I have been interested in the concept of Sous-Vide cooking for a little while and with the combination of having an old slow-cooker, a shiny new Spark Core, the Spark Cloud and the number of tutorials on building a machine around the internet has lead to an appealing and simple project.

The actual components for the project surprised me in just how short it was:

I have pulled libraries from a couple different places which were ported for use with the Spark Core

There are elements of the code and structure is based from various tutorials around the 'tubes and I have tried to attribute those as I used them.

The GitHub repo for the project is HERE


Whole Machine

The code behind the sous-vide machine is based around the Arduino PID controller library. The controller requires several variables; a SetPoint (target temperature for the machine), Input (current temperature of the machine) as well as three other variables (Kp, Ki, Kd) which controls the speed and aggression of the controller in heating up the machine and as it approaches the SetPoint. These three values are currently hard-coded into the code and require required tuning for the specific slow cooker, though there is a Arduino PID AutoTune library which can generate the va0lues if needed. I am currently using Kp = 0.1, Ki = 150, Kd = 0.45 which work fairly well for me, however they could be tuned better in the future.

Creating a new PID controller

PID myPID(&Input, &Output, &Setpoint, Kp, Ki, Kd, DIRECT);

Using the PID controller


On calling the Compute() function the controller uses the various inputs described above to assign a value to Output which, in this scenario effectively controls whether the relay is off or on. If the output is above a certain value the relay is turned on, below the relay is turned off. The Compute() function gets called manually approximately 10 seconds.

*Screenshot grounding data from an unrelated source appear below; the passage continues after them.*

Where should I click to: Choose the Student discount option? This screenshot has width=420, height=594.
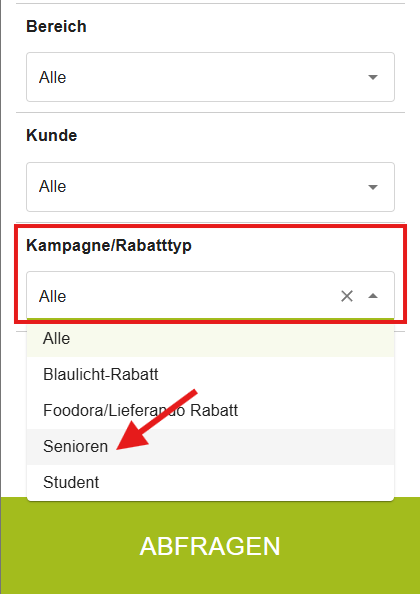point(210,483)
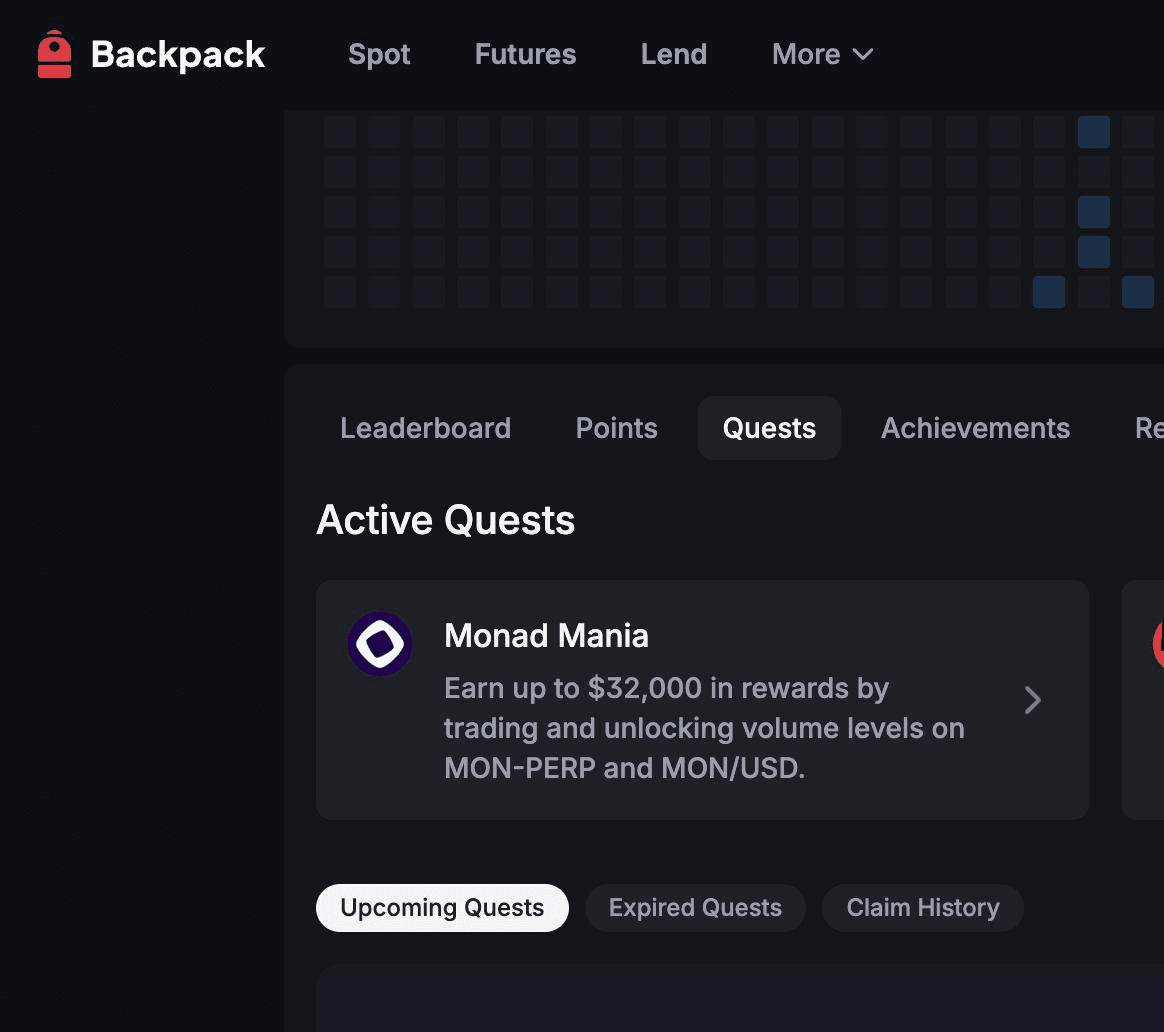This screenshot has width=1164, height=1032.
Task: Select the Upcoming Quests filter
Action: click(442, 908)
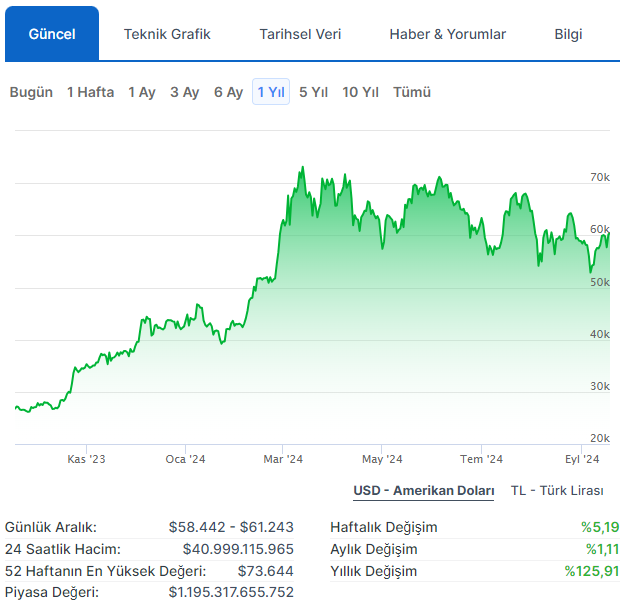The image size is (622, 602).
Task: Click the 70k gridline label on the chart
Action: 599,178
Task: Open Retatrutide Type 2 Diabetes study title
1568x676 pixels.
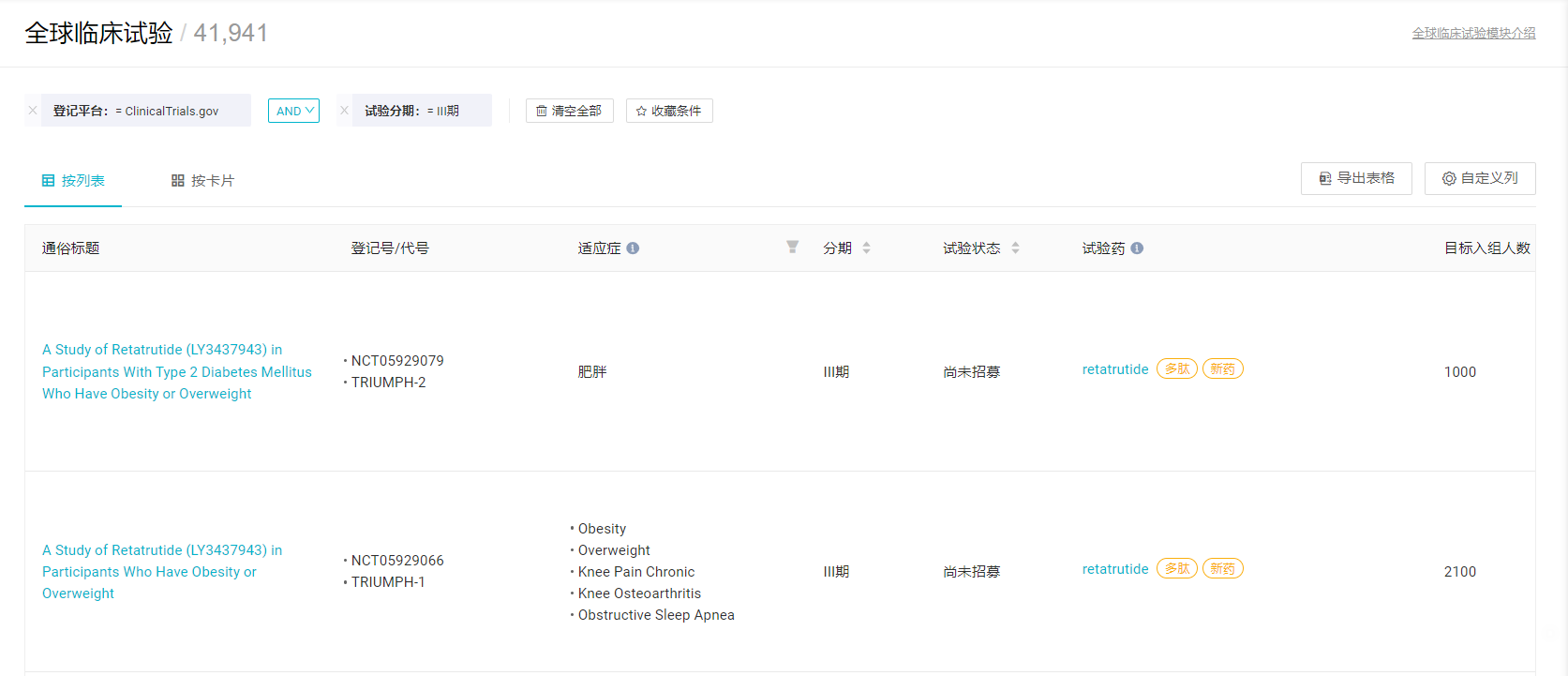Action: pyautogui.click(x=176, y=371)
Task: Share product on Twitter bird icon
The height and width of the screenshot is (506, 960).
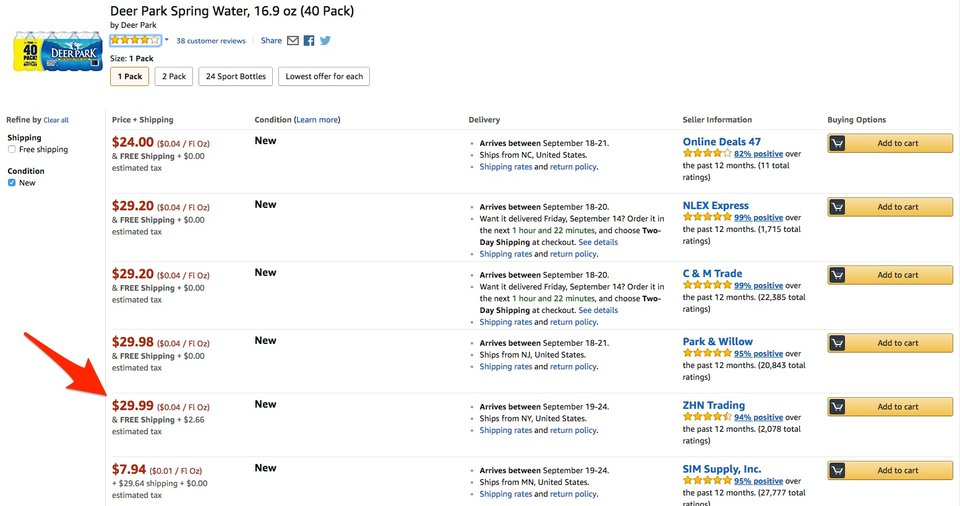Action: (x=325, y=40)
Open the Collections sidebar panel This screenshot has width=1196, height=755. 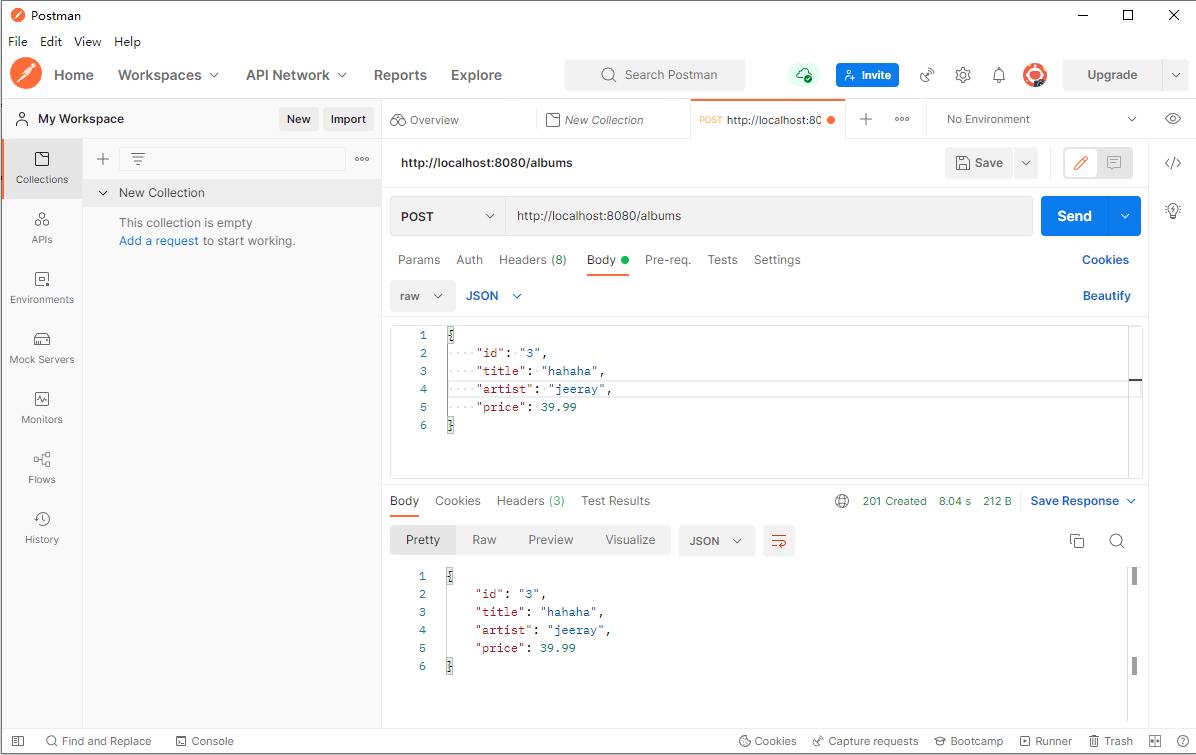[x=41, y=168]
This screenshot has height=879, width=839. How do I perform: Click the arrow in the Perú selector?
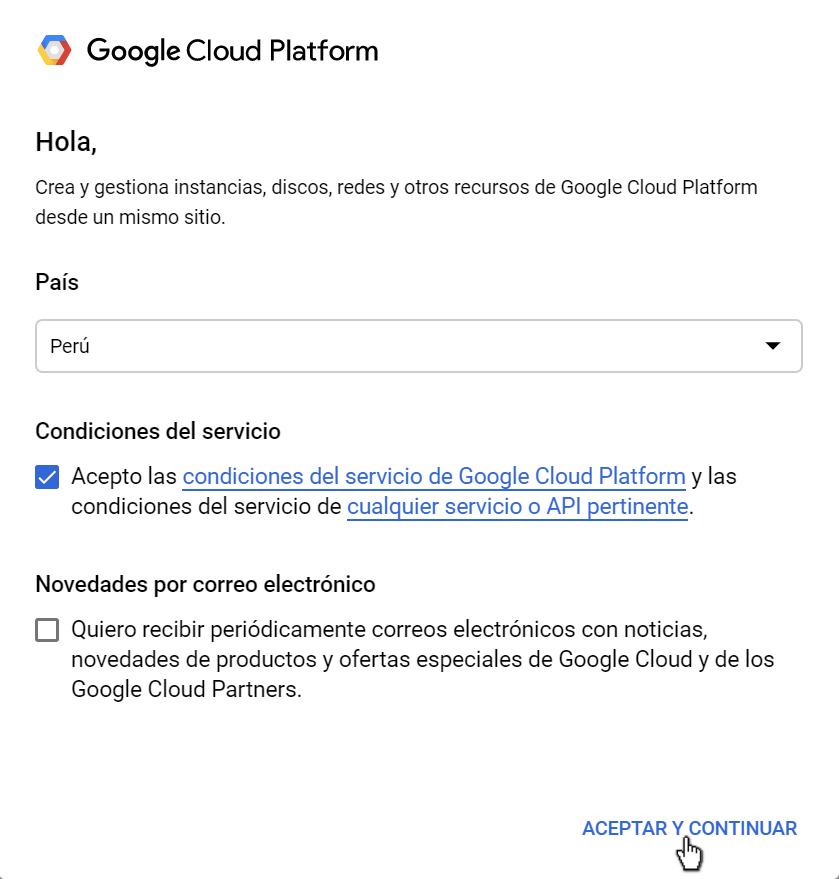[773, 346]
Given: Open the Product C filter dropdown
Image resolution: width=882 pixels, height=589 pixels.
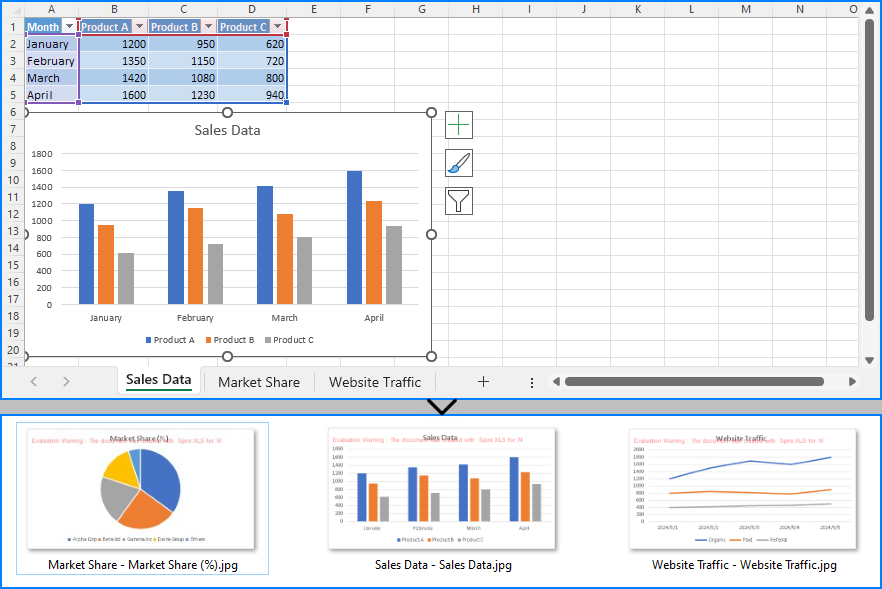Looking at the screenshot, I should 277,26.
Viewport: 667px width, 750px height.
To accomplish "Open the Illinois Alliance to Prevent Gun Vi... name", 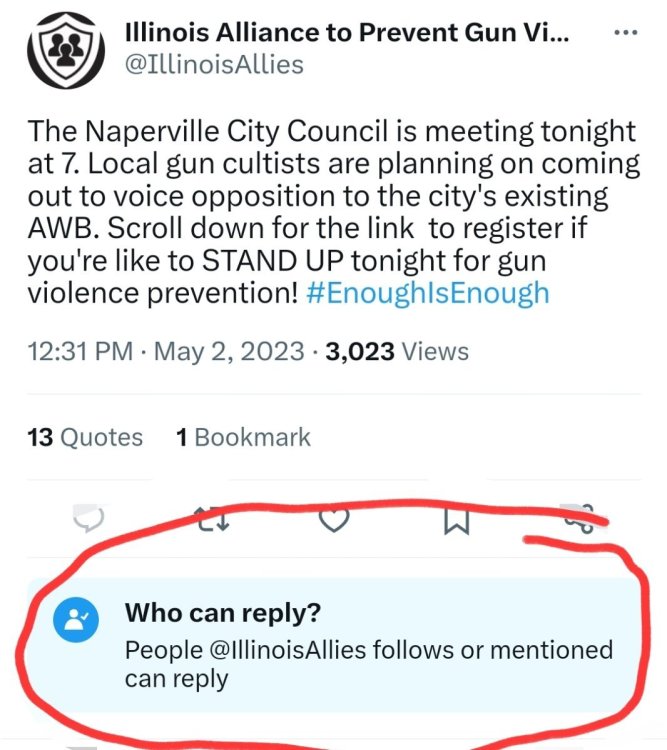I will tap(347, 33).
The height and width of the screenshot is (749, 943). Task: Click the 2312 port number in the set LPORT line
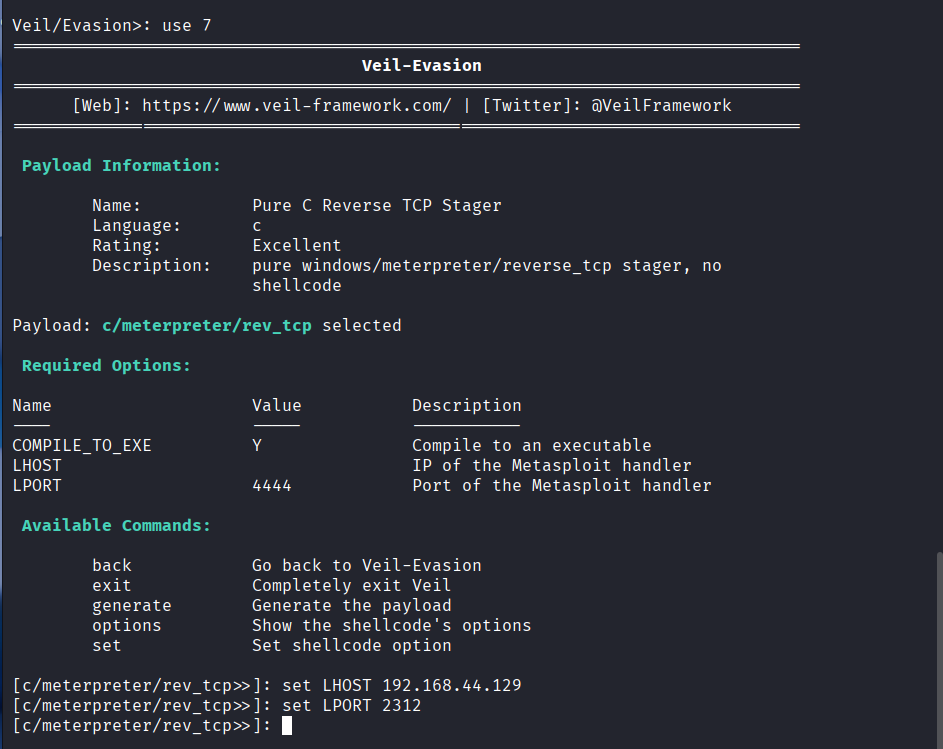402,705
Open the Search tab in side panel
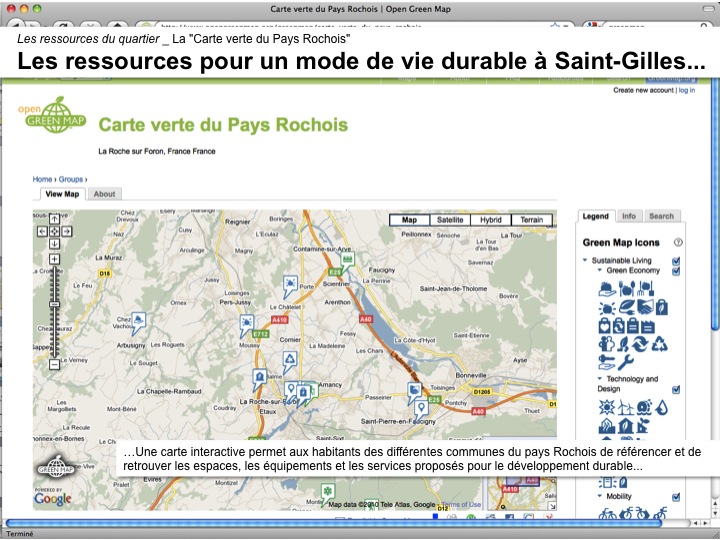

I am currently getting around 3 degree variance, with the SetPoint at 65c the lowest temperature is set around 63.5c and then up to 66.5c. This difference is a little larger than I would like, so in the coming weeks I will tuning the machine again to try and decrease the large changes in temperature. The largest issue with the machine at the moment is that it takes a very very long time for the machine to reach the SetPoint.

Future Features:

Whilst writing this up I come across Mellow which looks eerily similar to what I have been planning to do with my machine with future! I am unbelievably close to ordering one, if only they delivered internationally!